Le désenchantement dépasse les limites de la classe ouvrière. Pour s'assurer des sources d'enrichissement rapide, avec la complicité de la caste politique, la bourgeoisie renaissante ne se contente pas d'abaisser le niveau de vie de la classe ouvrière. La privatisation de la terre elle-même, présentée pourtant avec force démagogie en direction de la paysannerie, est comprise par cette dernière dans la plupart des pays de l'Est concernés, comme une menace contre ses conditions d'existence. Et à juste raison. En Hongrie comme dans les Républiques tchèque et slovaque, la décollectivisation se heurte à la résistance de la majorité des paysans, nullement désireuse de remplacer la sécurité toute relative des coopératives par les hypothétiques avantages de l'exploitation individuelle produisant pour un marché en stagnation, voire en recul. L'opération de privatisation se double dans certains des pays de l'Est, d'un tour de passe-passe consistant non pas à attribuer aux paysans la terre des coopératives, mais à en priver les anciens paysans sans terre ou ouvriers agricoles au profit des descendants des anciens propriétaires.

Dans les pays de l'Est les moins développés - en Roumanie par exemple - les progrès de la privatisation de la terre, tout en abaissant la production agricole, permettent au moins à une partie des campagnes de vivre en autosubsistance. En Pologne en revanche, où la petite exploitation a toujours prédominé, dans l'ancienne Tchécoslovaquie ou en Hongrie où les nouveaux régimes cherchent à la généraliser, l'évolution capitaliste elle-même, la pression du marché mondial, sapent les bases de la petite exploitation, comme elles l'ont fait il y a trente ou cinquante ans en France. A ceci près que les dirigeants de ces États n'ont pas les mêmes moyens de "protéger l'agriculture", c'est-à-dire les paysans aisés, et que les paysans chassés des campagnes n'ont pas les mêmes possibilités de trouver du travail dans les villes.

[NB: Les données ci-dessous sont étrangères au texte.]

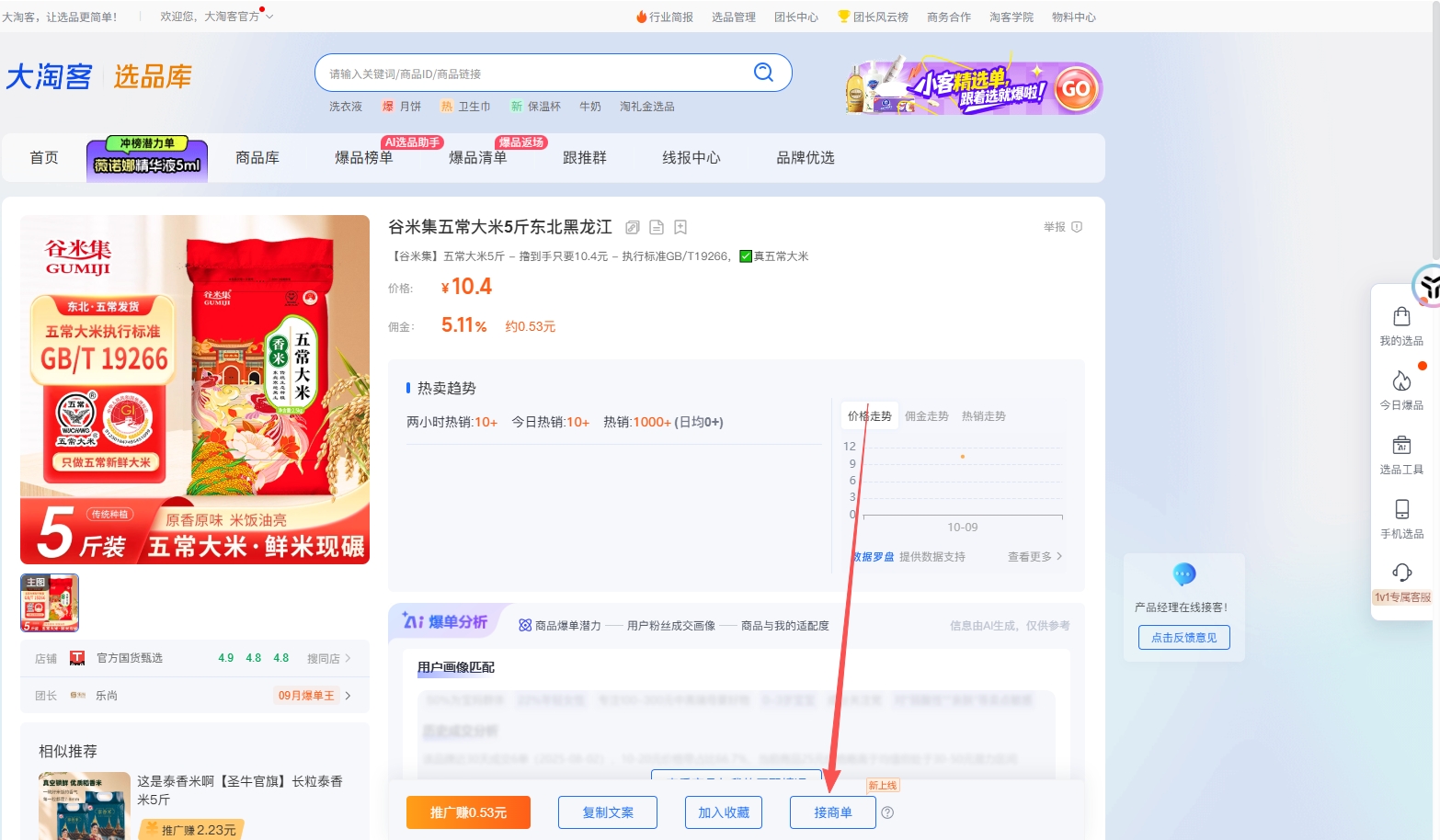Expand the 大淘客官方 account dropdown
This screenshot has width=1440, height=840.
[x=269, y=17]
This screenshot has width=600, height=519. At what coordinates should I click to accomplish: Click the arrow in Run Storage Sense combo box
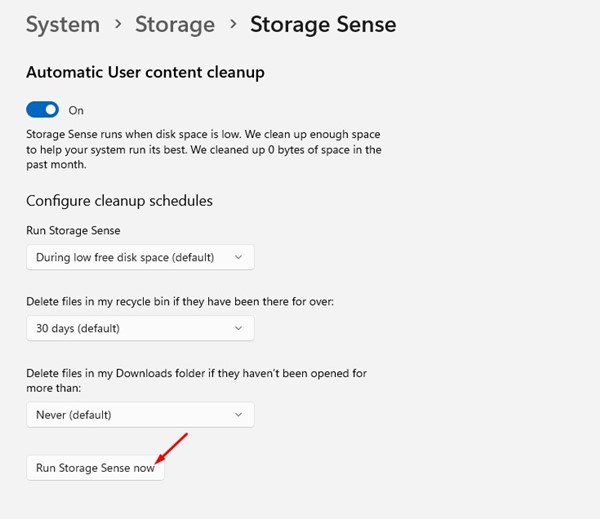pyautogui.click(x=238, y=257)
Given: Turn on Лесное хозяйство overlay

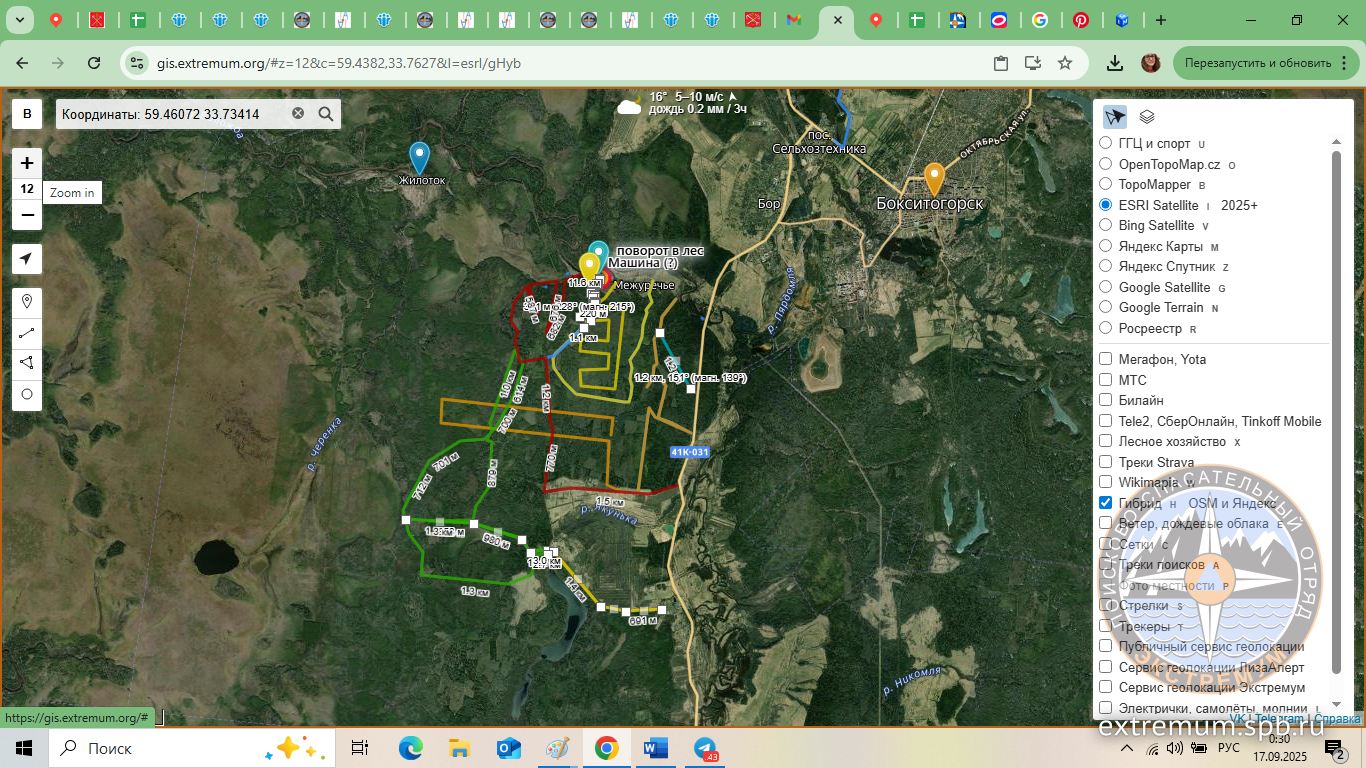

Les illusions dissipées, la base sociale des régimes des pays de l'Est est inévitablement appelée à se restreindre. Voilà pourquoi leurs dirigeants politiques cherchent des expédients dans la démagogie réactionnaire, cléricale ou chauvine ; voilà pourquoi ils cherchent des "ennemis héréditaires" à l'intérieur ou à l'extérieur de leurs frontières ; voilà pourquoi leur évolution ne va nullement dans le sens d'une consolidation de la démocratie mais au contraire, vers des régimes plus ou moins autoritaires.

Cette évolution, dans le contexte de stagnation économique mondiale, menace de faire de l'Europe centrale et balkanique, comme aux lendemains de la Première Guerre mondiale, un champ d'expérimentation pour des régimes réactionnaires pouvant servir de modèles à l'ensemble du continent.